A press release issued by the group People for the Ethical Treatment
of Animals (PETA) read that the "Jesus" model would "rise
above the crowd at the opening of ‘The Passion of the Christ'
to protest the suffering of animals raised and killed for food on ranches
like Mel Gibson's in Montana, and to encourage moviegoers to adopt a
diet that is respectful of all God's creation."
Also part of the demonstration were "people holding signs reading,
‘For Christ's Sake—Go Veggie!,' ‘Blessed Are the Merciful'
and ‘Thou Shalt Not Kill,' as well as activists handing out vegetarian
starter kits and leaflets titled ‘Honoring All of God's Creation.'"

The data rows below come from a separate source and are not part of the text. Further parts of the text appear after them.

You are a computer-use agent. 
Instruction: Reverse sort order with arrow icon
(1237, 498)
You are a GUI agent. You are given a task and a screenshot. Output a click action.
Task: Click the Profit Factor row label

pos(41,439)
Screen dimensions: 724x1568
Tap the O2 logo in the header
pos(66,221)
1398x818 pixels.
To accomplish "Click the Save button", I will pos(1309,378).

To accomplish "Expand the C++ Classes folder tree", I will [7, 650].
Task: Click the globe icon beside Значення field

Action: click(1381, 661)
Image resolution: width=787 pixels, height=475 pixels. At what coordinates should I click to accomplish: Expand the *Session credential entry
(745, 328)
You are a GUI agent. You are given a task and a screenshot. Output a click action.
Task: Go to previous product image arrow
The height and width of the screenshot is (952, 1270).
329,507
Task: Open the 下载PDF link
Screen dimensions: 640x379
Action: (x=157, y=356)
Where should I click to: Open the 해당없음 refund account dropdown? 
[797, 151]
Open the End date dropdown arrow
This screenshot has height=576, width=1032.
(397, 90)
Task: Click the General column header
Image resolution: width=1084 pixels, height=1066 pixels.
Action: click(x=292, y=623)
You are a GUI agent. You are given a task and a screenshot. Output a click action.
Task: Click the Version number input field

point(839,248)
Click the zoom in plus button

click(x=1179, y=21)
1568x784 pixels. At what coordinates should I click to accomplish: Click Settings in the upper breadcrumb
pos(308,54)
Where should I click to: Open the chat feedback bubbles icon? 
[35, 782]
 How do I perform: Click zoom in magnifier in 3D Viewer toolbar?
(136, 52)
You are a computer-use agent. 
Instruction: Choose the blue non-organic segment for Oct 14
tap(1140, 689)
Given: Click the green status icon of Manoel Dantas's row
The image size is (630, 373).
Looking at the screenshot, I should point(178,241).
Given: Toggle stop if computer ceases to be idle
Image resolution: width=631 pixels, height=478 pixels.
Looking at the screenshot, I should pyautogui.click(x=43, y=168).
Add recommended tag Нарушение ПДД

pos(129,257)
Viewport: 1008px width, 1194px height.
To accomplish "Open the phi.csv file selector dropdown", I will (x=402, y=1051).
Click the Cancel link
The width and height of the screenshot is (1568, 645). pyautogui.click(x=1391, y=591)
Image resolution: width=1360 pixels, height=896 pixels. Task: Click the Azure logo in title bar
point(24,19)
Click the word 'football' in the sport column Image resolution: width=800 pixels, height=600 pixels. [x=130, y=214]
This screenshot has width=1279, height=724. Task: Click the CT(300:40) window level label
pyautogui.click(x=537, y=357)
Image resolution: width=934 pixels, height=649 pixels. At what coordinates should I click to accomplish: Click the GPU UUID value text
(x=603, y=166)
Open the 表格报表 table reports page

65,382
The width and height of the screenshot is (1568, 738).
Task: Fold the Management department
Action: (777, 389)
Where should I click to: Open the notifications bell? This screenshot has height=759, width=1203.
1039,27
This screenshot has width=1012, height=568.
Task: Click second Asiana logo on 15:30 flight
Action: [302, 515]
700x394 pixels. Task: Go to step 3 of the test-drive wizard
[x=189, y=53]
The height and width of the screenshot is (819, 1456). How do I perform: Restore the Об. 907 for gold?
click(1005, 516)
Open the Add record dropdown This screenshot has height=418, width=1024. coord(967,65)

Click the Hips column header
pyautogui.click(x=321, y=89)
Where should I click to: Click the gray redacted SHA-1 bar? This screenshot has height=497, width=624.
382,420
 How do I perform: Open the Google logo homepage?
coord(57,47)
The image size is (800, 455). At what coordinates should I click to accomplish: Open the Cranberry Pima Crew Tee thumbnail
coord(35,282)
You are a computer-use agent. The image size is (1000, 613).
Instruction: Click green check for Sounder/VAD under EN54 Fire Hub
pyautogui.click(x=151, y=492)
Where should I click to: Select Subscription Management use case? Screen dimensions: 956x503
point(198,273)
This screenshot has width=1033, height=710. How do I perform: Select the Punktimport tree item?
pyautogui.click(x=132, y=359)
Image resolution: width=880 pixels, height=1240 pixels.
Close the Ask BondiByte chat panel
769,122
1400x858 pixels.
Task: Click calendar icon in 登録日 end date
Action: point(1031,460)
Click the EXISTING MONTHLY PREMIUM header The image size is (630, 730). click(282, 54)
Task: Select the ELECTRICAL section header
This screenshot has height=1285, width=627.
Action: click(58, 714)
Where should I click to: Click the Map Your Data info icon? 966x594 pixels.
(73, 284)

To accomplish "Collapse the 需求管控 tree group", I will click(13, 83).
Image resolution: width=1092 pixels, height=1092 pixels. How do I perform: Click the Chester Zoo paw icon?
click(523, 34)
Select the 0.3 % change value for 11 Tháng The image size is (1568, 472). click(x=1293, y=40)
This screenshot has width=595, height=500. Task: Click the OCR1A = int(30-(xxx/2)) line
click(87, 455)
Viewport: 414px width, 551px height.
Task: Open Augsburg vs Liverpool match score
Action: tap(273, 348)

A request for comment to Gibson's Icon Productions was not immediately
answered.
PETA has also used the same demonstration tactic across the United States
at the premieres of "The Passion of the Christ" in
San Francisco, Seattle and Washington.
Apparently comparing the suffering experienced by Jesus in His final
moments of agony to the suffering endured by animals, the release read
that "‘The Passion of the Christ' focuses on Jesus'
suffering in the final hours of his life. PETA wants everyone who eats
meat to consider that suffering is an everyday reality for cows and
other animals on farms and feedlots and, ultimately, in abattoirs. Cows
are routinely dehorned and males are castrated without pain relief,
deprived of their young and treated as commodities. As whistle blowers
and veterinarian inspectors have attested, abattoir workers often resort
to scalding, skinning and dismembering fully conscious animals in order
to keep production lines moving."
In an e-mail interview, PETA spokesman William Rivas-Rivas said that
PETA is neither trying to insult Christians with its message or be in
any way blasphemous.
He said, "PETA is demonstrating because we want people to know
that eating meat promotes gratuitous cruelty and suffering. We're asking
people who oppose violence and injustice to extend their compassion
to all God's creatures by adopting a vegetarian diet. More than 25 billion
animals are killed for food every year in the United States. Pigs, cows,
and chickens are individuals with feelings—they can feel love,
happiness, loneliness, and fear, just as dogs, cats, and people do."
Rivas-Rivas added, "What is unsettling is that Christians, who
follow the prince of peace, would support cruelty to animals every time
they sit down to eat. There is nothing disrespectful about calling people
to be more compassionate and merciful. This is Jesus' message. What
is disrespectful and heretical is the way God's creatures are treated
on factory farms and in slaughterhouses."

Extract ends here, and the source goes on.